STEVENS POINT - Watching her grandsons, Ben and Marty, learn to play in harmony with a large group of strangers, Jeanne Wieland knew the outdoor concert was a proud moment.
"Nice to see them develop the confidence in their abilities," Wieland said.
Wieland drove up to Stevens Point from northwestern Illinois to join her family at the UW-Stevens Point's "American Suzuki Institute."
The week-long camp brings together more than 1,000 students and families to learn the Suzuki method.
"There are so many ways to get the kids focused on what they're doing and if they, like normal kids, get off they are able to bring them back," Wieland said of the camp's instructors. "It's not painful."
Brian Flynn and Roberta Hunter's kids started coming to Point's Suzuki camp seven years ago.
"We block it off on the calendar every year," Flynn said.
Now 15 and 20 years old, their kids enjoy seeing old friends and meeting new ones.
"Chances that the kids have to interact with each other and people from different countries and different cities around this country also works out very well," Flynn said.

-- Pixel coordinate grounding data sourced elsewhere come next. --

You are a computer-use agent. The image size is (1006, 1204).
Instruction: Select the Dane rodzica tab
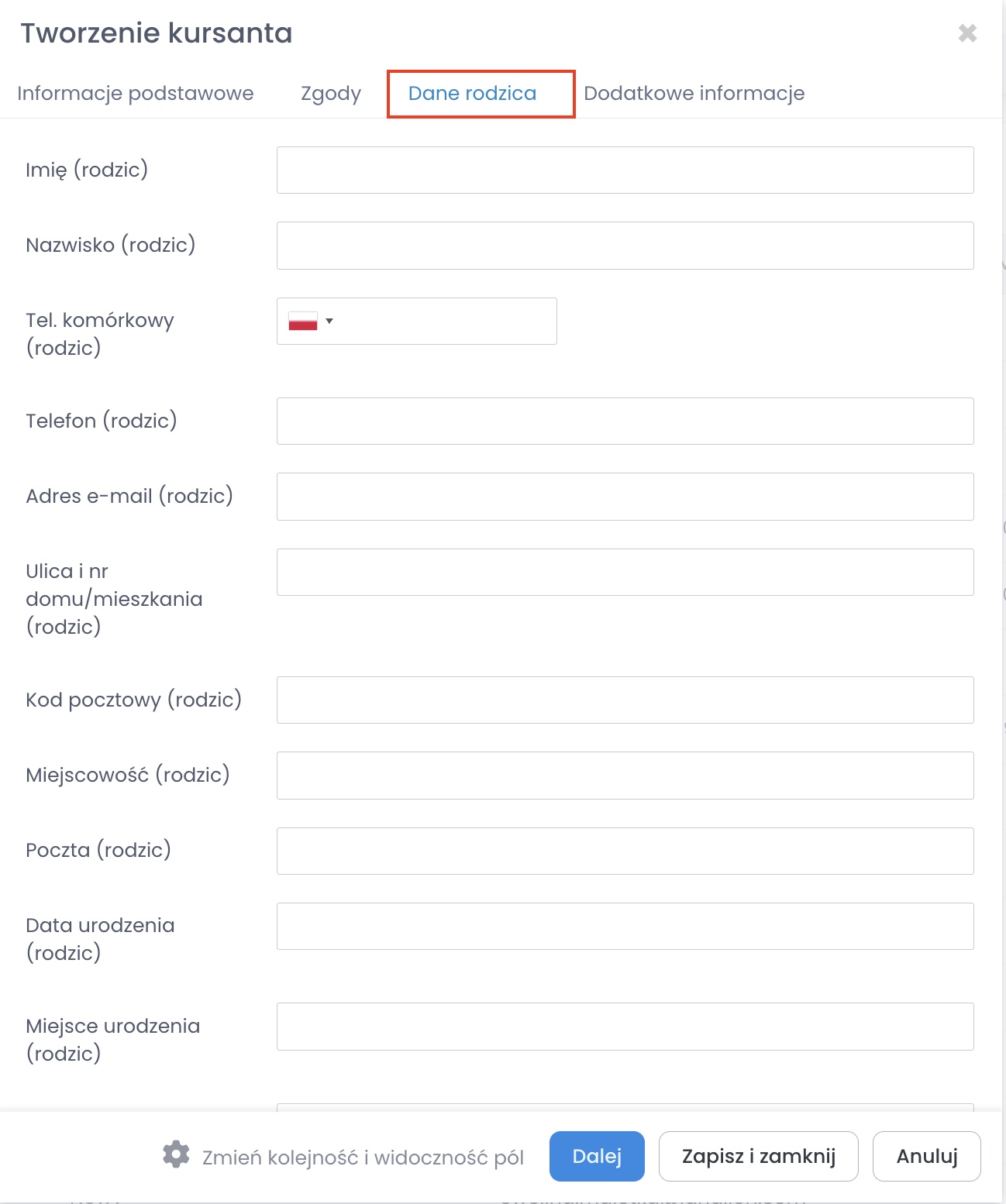(x=472, y=94)
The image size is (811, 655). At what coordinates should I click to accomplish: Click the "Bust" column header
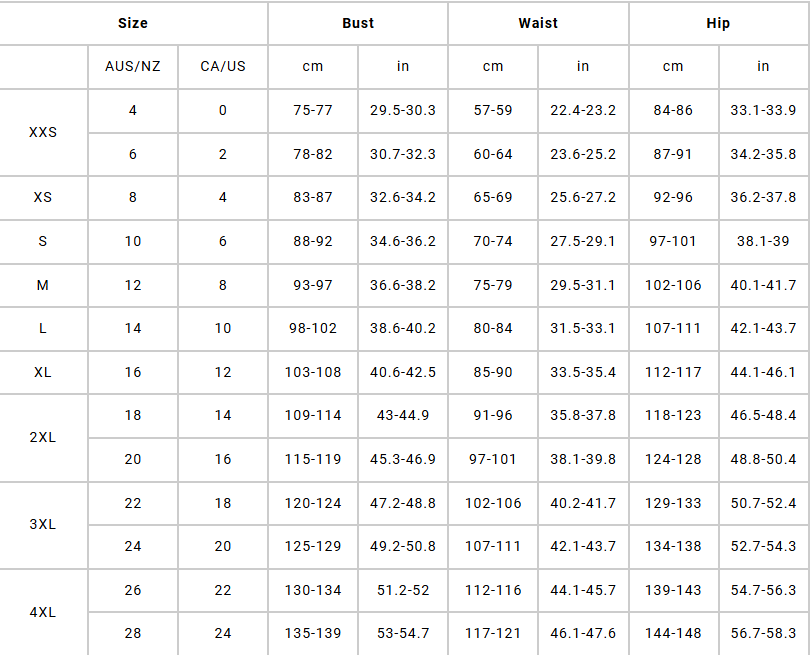357,23
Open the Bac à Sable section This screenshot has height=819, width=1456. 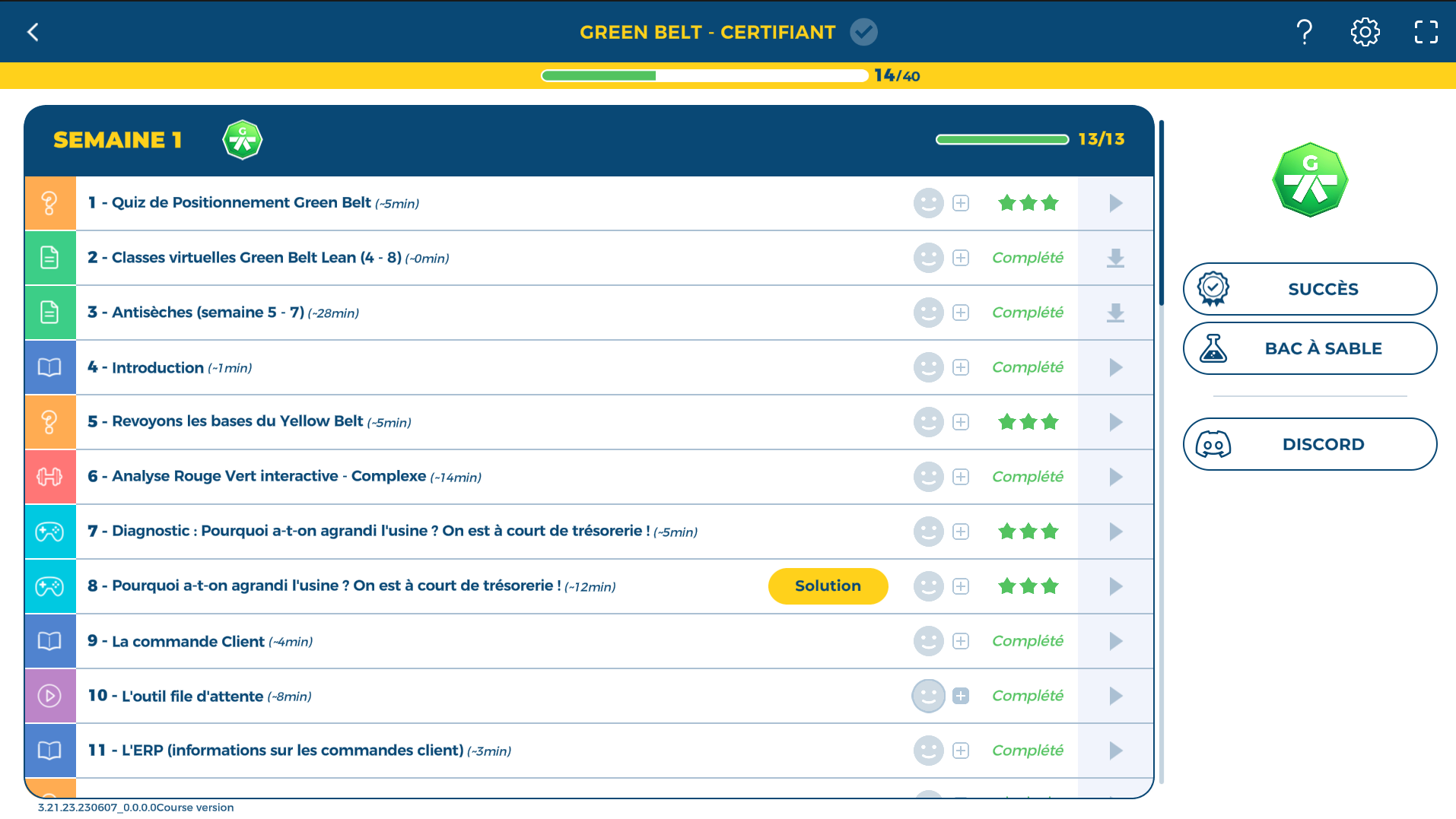(1309, 348)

At this camp, those chances are everywhere. Students come from 29 states and seven different countries.
"Music is a universal language," camp director Pat D'Ercole said.
D'Ercole says UW-SP's Suzuki Institute was the first of its kind in America 46 years ago. The camp uses Shinichi Suzuki's approach of basic language learning to teach music across cultural barriers.
"We don't measure success by how many students are here or what our bottom line is or any of those kinds of things," D'Ercole said. "It's by how many lives we've changed."
The camp hopes to change parents' lives too. New this year, students perform together daily in the city square.
"I cry every time the kids play together," mother Jodi Clair of Mahtomedi, MN said. "It's a gift."
Providing a gift of connecting children across cultures, creating one voice in perfect harmony.